## Task statement
A single number is the answer: the count of lines in the records that hold the word "post".

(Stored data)
%%

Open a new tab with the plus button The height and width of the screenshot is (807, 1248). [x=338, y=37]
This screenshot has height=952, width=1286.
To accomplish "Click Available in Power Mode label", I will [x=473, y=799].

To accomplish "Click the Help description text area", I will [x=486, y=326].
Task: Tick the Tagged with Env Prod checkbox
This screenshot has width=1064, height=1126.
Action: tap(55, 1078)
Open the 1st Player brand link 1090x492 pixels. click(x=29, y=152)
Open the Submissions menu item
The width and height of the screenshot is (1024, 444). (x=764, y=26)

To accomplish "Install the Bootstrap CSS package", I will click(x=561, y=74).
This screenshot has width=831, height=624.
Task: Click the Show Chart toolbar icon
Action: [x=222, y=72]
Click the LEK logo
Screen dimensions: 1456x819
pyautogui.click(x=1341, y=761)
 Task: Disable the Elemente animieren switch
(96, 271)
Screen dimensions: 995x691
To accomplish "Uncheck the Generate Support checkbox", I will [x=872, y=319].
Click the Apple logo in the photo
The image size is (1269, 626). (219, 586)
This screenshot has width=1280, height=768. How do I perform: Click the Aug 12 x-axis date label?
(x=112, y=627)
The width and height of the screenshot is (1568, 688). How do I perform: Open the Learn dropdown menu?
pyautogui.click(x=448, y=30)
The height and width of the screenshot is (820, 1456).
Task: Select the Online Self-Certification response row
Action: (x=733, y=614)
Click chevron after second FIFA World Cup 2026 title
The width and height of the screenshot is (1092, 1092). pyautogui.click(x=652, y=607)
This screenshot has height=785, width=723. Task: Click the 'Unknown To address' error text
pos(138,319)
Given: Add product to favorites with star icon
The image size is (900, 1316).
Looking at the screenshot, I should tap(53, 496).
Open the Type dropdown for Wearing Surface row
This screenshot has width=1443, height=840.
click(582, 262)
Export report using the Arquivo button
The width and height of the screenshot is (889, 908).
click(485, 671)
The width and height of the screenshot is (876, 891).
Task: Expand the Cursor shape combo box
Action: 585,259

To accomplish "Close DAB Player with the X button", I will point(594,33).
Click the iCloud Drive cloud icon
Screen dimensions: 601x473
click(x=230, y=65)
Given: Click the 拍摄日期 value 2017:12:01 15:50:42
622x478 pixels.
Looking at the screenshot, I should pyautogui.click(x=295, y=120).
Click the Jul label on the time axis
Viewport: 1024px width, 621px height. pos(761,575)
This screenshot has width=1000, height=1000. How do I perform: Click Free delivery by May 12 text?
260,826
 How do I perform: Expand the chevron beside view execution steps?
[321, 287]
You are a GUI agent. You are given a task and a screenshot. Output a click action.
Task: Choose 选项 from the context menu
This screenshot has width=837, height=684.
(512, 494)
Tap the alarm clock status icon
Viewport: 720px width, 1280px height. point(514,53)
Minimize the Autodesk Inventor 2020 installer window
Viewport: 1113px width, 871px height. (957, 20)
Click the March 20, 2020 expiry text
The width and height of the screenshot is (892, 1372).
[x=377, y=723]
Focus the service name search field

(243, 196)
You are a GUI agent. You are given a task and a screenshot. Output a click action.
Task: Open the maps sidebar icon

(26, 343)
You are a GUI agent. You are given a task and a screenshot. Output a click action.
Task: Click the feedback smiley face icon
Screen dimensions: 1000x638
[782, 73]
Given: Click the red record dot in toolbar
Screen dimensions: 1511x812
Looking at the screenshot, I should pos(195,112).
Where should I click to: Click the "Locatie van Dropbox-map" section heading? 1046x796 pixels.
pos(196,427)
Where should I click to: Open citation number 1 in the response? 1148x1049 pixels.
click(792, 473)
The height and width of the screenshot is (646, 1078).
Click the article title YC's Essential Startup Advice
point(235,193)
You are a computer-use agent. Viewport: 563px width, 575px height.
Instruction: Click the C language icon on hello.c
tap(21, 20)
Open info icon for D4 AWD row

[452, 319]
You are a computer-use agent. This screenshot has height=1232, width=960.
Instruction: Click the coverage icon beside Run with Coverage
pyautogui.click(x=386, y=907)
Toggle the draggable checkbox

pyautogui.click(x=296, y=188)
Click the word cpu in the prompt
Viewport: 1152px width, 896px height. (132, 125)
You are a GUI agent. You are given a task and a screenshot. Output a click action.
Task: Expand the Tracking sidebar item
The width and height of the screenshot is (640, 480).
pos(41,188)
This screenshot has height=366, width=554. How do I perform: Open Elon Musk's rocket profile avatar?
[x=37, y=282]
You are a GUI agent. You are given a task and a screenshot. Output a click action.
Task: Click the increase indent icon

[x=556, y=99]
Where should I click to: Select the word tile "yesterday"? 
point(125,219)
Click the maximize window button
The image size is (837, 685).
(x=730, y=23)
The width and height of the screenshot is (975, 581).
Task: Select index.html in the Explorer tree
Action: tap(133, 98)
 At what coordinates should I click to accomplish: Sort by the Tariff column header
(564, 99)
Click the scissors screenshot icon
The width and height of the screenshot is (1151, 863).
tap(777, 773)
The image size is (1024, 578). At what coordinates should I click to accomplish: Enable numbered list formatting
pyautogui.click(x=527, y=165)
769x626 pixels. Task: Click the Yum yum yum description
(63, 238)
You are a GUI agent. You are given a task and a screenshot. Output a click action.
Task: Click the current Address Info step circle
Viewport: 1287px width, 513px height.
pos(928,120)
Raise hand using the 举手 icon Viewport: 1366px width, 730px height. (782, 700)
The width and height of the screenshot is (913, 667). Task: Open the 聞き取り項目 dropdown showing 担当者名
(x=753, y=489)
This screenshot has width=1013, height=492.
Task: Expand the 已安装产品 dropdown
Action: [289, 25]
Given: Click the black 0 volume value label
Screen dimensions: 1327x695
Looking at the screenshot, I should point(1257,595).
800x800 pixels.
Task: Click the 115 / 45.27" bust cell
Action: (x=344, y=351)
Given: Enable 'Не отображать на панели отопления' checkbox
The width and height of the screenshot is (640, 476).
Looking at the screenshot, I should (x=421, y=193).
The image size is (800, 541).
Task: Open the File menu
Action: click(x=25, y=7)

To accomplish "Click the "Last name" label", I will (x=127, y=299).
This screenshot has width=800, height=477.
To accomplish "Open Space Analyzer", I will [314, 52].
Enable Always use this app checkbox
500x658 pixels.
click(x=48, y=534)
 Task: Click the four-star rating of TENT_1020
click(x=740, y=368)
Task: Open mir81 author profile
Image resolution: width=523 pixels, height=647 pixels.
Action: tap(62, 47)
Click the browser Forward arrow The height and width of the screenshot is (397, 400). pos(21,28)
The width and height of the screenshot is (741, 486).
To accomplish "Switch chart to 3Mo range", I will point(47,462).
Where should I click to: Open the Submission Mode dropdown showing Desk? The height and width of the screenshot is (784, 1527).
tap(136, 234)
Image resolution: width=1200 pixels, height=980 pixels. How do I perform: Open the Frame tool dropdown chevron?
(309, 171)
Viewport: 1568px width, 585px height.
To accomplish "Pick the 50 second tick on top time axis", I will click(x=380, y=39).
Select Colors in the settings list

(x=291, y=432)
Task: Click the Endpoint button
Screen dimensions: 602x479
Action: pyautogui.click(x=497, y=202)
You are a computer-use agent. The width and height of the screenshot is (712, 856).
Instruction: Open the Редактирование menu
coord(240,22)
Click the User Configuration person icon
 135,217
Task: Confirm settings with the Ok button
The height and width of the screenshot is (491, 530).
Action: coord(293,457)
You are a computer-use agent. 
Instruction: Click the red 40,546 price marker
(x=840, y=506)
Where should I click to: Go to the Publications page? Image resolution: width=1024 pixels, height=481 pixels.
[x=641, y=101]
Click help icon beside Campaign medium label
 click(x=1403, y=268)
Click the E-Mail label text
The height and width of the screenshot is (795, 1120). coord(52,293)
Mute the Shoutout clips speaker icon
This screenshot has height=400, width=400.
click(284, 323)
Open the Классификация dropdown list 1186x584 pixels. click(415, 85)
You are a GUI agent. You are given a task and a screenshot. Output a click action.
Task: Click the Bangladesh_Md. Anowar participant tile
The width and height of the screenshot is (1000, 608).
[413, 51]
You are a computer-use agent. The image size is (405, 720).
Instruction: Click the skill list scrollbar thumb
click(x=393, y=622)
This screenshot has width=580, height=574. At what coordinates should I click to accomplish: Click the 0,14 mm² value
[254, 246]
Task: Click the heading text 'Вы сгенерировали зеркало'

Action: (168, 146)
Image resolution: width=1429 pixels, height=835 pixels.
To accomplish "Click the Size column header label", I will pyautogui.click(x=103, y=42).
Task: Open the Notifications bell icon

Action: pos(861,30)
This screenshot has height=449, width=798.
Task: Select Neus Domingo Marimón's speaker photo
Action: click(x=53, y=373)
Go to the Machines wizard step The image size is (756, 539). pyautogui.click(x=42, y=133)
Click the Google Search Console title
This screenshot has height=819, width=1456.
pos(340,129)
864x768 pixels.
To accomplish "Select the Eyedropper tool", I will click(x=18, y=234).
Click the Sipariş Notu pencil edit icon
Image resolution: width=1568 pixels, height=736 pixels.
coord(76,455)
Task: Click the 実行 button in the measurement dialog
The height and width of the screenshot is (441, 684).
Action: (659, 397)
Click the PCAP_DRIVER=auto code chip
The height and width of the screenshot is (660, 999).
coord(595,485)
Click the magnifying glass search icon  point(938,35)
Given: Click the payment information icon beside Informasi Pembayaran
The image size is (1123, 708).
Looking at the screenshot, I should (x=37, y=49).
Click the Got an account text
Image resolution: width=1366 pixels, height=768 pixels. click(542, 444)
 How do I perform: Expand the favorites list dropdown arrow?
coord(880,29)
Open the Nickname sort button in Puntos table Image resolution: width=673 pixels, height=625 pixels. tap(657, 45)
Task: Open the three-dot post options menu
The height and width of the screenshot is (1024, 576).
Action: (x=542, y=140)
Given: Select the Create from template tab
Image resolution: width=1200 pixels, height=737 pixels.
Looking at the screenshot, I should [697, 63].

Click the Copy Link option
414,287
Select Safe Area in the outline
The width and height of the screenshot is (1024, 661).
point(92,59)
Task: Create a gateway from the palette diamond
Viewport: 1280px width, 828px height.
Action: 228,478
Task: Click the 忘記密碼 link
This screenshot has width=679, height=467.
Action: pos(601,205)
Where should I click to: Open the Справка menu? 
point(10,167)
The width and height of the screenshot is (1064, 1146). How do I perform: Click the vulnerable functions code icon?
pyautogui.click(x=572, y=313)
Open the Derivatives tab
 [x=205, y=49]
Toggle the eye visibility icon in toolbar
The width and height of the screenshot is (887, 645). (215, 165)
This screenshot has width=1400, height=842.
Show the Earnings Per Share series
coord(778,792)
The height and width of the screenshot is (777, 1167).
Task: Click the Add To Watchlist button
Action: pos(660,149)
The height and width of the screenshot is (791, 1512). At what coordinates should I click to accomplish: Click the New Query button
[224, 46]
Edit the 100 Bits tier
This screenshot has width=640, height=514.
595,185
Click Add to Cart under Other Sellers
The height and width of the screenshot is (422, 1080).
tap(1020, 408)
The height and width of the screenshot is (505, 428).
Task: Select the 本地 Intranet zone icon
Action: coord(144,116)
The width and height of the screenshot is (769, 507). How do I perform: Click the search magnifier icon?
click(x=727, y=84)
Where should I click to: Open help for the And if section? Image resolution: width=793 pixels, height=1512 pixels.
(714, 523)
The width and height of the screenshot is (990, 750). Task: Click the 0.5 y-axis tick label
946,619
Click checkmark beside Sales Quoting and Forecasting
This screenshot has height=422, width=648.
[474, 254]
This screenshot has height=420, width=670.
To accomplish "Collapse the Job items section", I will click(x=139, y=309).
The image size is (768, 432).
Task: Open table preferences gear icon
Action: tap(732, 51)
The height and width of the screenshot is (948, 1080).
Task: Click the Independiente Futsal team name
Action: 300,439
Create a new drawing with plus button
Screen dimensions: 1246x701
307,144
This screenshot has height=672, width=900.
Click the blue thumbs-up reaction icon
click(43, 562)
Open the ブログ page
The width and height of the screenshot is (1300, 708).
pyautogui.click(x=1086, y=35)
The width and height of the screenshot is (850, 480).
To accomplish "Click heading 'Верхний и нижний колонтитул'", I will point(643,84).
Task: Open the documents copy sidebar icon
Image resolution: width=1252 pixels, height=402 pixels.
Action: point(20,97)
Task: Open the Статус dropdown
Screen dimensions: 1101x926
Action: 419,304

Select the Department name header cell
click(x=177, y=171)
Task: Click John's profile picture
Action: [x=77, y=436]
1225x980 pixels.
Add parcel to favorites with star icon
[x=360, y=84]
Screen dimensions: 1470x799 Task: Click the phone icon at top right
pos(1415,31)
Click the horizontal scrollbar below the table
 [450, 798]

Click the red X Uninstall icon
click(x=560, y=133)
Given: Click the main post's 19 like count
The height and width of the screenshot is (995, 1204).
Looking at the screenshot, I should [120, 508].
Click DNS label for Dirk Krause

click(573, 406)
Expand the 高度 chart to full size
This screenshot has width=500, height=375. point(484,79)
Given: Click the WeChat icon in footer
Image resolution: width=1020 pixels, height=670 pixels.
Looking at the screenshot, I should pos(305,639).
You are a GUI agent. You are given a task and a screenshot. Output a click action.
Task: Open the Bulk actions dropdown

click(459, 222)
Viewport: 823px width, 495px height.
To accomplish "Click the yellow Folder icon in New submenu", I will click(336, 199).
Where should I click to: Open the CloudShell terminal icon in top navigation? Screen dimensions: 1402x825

%%

## Output for this exercise
2